So it’s like this sense of being shutdown, of not being open or delicate, of having a very hard outer shell - almost impenetrable. All the while this sense of disconnection has made it very hard to make sensible life choices or even relate in a normal human way to other people. Like having no intuition for what’s good or right, somewhat like being “off kilter”, or misfiring/malfunctioning (the recent event with that post from 2 years ago being an example of that).

And though aware “all the time”, my awareness does not take me into this pain. I avoid and distract all the time. Like feeling what there is to feel down there will somehow ruin me or something.

This is totally subconscious, because of course as an actualist I’ve wanted to feel what I’m feeling etc and do all the right stuff. But it’s been a cunning cat or mouse game where I’m always trying but not succeeding, wanting to feel good whilst being dragged in the opposite direction.

There’s been more and more triggers lately where I’ve seen a huge internal storm raging under the surface. It doesn’t get expressed outwardly at all, and again it’s like it’s got a lid on it. Like I’m not “allowed” to feel or express what I’m feeling. It’s often not appropriate to the situation. Not sure if this comes from when I was a kid…I was pretty sensitive but would always get harshly punished for what I was feeling.

But now it’s like I can’t run any longer - clearly what I’m doing isn’t working. I think I need to get close to what this is.

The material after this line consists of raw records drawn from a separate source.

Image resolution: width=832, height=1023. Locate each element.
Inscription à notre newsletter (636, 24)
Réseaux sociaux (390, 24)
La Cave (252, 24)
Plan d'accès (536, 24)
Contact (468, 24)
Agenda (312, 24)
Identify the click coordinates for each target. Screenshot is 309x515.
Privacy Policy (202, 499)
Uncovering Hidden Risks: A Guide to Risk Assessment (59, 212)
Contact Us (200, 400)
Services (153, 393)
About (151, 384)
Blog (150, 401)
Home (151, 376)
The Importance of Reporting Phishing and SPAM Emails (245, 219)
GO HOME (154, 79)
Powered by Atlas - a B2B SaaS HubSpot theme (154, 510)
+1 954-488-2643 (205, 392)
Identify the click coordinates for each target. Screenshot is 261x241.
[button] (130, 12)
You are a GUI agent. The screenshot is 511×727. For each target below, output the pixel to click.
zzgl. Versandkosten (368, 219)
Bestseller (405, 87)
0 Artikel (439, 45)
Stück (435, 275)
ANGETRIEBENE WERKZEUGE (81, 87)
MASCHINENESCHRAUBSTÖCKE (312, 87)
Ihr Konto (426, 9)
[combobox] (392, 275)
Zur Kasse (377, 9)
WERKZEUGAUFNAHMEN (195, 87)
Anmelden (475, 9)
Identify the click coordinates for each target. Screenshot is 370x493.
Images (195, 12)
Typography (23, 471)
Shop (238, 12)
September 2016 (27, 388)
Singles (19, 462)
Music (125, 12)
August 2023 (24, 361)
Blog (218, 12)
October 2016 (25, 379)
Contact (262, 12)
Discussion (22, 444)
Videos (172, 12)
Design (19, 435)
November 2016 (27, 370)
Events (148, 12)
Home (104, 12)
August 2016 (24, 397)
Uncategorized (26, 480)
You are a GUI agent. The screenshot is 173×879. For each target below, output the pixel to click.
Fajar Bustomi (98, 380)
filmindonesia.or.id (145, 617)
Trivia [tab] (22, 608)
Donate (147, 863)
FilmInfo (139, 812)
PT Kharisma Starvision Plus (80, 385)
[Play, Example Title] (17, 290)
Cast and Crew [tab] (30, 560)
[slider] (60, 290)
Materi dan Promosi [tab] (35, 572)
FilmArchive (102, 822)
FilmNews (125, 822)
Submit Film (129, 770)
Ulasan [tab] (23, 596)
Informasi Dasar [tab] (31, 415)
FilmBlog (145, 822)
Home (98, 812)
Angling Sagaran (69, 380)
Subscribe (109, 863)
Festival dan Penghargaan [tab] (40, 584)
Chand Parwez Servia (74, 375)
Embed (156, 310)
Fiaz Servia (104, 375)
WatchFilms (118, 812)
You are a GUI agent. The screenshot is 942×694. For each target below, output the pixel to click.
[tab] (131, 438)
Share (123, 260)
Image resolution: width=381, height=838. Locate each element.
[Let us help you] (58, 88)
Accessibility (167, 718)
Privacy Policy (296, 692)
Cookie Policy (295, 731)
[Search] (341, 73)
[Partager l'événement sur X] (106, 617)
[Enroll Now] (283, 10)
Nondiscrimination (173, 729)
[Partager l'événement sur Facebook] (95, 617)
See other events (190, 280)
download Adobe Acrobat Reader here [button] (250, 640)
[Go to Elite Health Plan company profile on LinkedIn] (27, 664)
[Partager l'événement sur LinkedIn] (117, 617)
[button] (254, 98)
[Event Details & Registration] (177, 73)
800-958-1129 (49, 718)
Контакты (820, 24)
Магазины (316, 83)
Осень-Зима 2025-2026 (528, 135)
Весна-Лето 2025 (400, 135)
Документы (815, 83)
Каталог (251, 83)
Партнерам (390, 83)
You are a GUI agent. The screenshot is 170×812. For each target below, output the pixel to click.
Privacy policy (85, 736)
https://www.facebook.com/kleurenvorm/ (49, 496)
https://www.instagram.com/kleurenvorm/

At first it’s like there is nothing there, except that kind of physical knot. But the more awareness I apply (with some sense of friendliness or empathy) the more it grows. I’ve found myself starting to tear up a bit and stuff like that when I do it and it does feel good, like the release of a pressure valve.

It’s like I need to allow myself to truly feel. I’m cut off from what’s there…the more I am friendly with myself and caring the more these feelings are seeming to open up.